There was a time when I saw a lot of people coming to class carrying a Mac. This seems to be over now.
If you study electrical engineering you very likely have to program micro-controllers and stuff. This requires at least a USB-A port. The same goes for USB-Sticks that students hand around in class. Not everybody is part of the same cloud system. So the next generation of engineers are lost to Apple.
That's a tad melodramatic, don't you think?

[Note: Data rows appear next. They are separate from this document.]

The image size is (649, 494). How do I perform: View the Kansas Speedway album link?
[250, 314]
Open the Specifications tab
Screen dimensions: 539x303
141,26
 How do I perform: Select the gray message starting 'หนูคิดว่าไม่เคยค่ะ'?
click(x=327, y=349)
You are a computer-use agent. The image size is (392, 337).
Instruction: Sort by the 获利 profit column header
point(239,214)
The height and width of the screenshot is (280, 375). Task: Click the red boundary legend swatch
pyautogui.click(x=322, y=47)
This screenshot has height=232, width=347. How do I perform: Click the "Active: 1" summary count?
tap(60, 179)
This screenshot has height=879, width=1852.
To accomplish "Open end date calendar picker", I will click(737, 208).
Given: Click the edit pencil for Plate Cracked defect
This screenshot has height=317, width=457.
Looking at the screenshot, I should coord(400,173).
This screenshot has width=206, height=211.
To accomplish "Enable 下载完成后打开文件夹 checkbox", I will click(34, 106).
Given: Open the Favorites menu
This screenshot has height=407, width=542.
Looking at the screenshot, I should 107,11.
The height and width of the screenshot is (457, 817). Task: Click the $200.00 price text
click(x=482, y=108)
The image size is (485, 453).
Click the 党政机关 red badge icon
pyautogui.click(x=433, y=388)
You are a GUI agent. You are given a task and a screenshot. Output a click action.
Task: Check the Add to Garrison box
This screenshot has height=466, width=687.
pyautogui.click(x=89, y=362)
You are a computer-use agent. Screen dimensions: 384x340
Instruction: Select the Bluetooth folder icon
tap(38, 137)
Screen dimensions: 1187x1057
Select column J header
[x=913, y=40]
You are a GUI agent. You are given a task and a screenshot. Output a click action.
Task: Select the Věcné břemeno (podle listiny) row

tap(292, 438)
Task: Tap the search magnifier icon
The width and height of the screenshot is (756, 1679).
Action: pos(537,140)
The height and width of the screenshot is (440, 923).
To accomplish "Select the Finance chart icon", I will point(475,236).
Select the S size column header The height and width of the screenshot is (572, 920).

What is on the other end of that USB-A cable to the micro-controller? Is it an RS-232 port, Micro-USB, Mini-USB, completely proprietary? Genuinely curious, because you can get any of these standardized (RS-232, Micro-USB, Mini-USB), non-proprietary cables with USB-C on the other end by doing a simple Google search or a product search on Amazon. Even with a proprietary cable, you should be able to use a USB-C to USB-A dongle without issue.
Flash sticks with USB-C
and USB-A on them are now pretty common (I have a SanDisk Ultra one myself - $12.99). Anyways, there's also a little something called AirDrop on Macs, iPhones and iPads. Sure, not everybody is part of a Cloud-based system, but don't most reputable Universities have systems for helping student communicate with each other?
Honestly, if there are students that have been accepted to study electrical engineering that cannot find simple cable solutions by Googling or searching Amazon to find a USB-C substitute for the USB-A cable they need, perhaps they should consider a different field of study altogether.
I would like to think that if these students are smart enough to get into an Electrical Engineering school and are there to learn to build the next generation of ICs, CPUs, wireless modems, etc, that they would already possess some basic
electrical skills like soldering, reading schematics, working with bread boards, reading a Fluke meter and some of them might even be able to cobble together a cable all on their own, but I digress.
If the next generation of Electrical Engineers cannot figure out how to move past the humble, ubiquitous USB-A port into the bold new future of the USB-C port, then we are all well and truly screwed.